━━━ Material shown

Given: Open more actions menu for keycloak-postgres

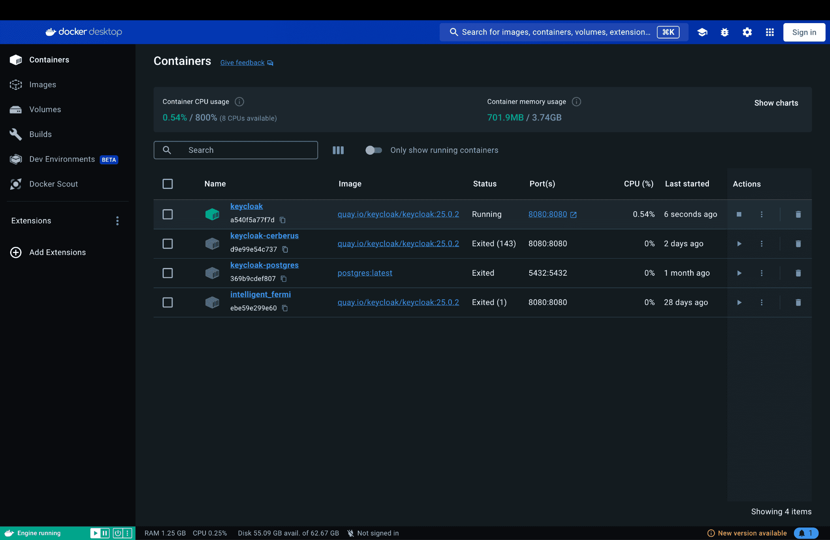Looking at the screenshot, I should (x=762, y=273).
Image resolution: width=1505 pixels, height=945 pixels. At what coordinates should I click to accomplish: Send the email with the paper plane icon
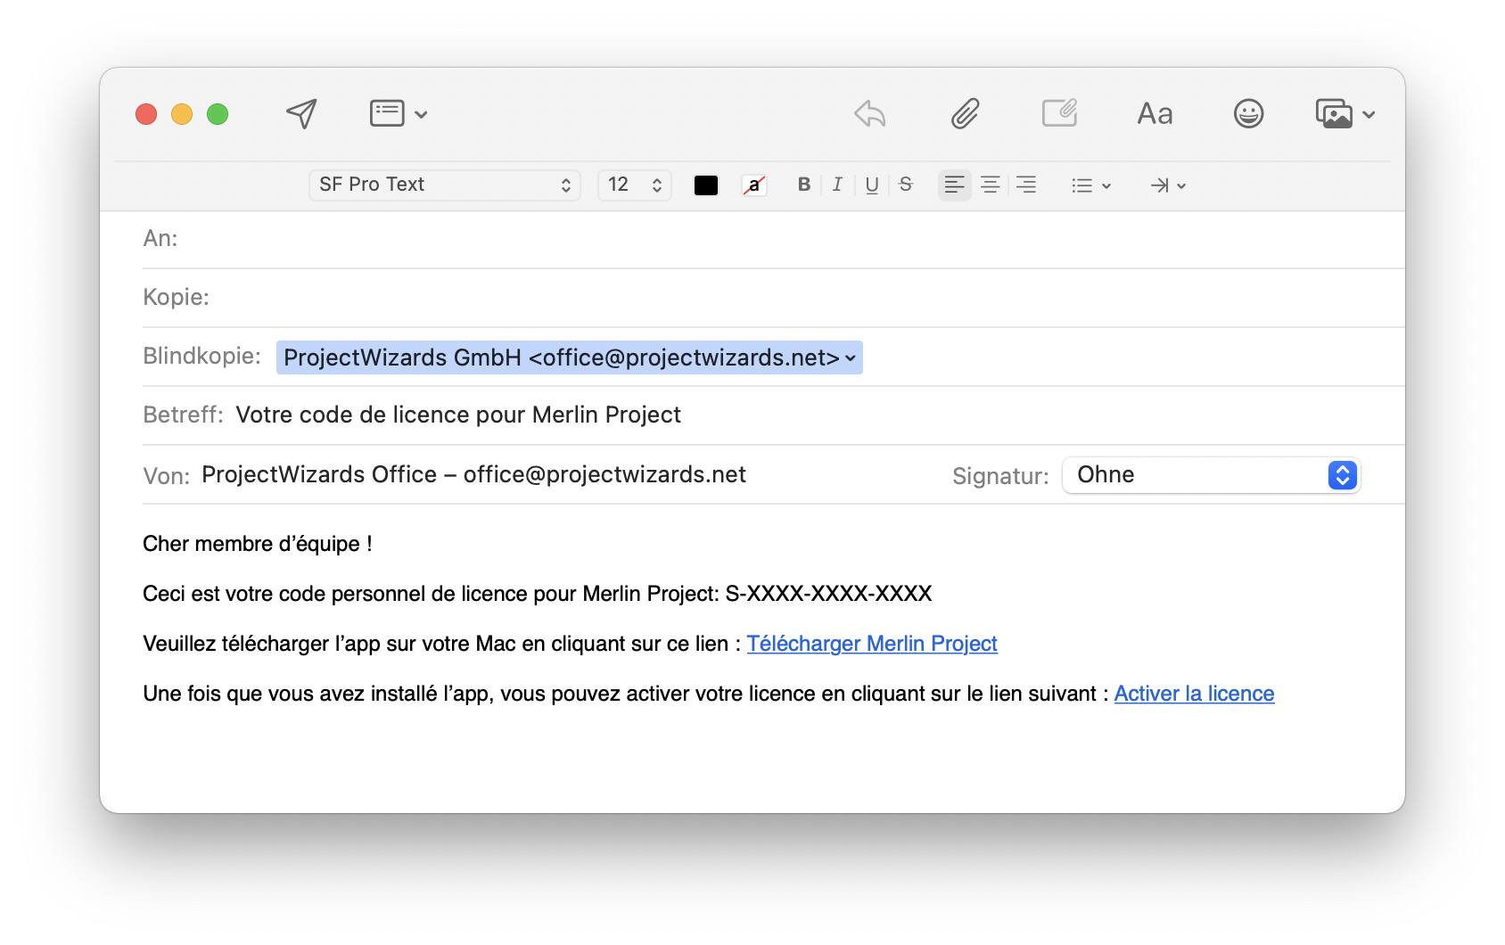300,113
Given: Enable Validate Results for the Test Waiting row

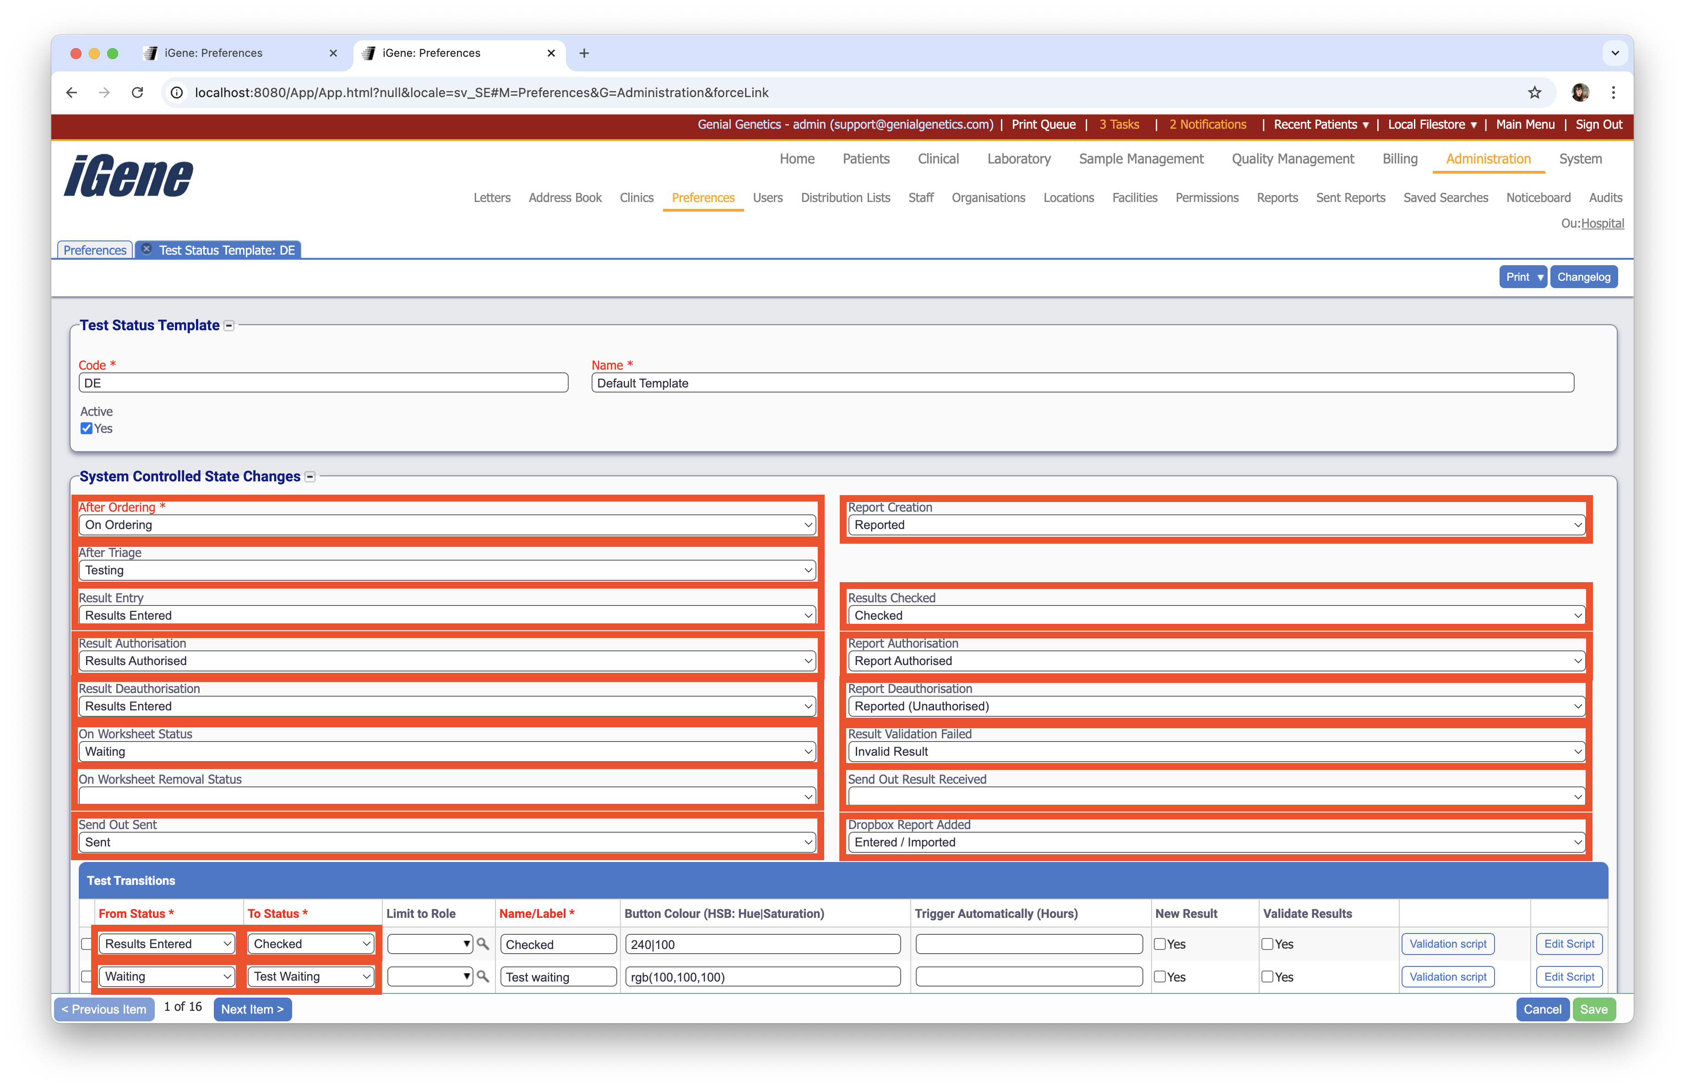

━━━━━━

◆ Task objective ◆
Write the lines from the line containing "Image resolution: width=1505" through the last line of the data out again exactly, and only those lines; pictures stay out.

◆ Exercise output ◆
Image resolution: width=1505 pixels, height=945 pixels. At what coordinates should I click to accomplish: Send the email with the paper plane icon
300,113
Given: Enable Validate Results for the Test Waiting row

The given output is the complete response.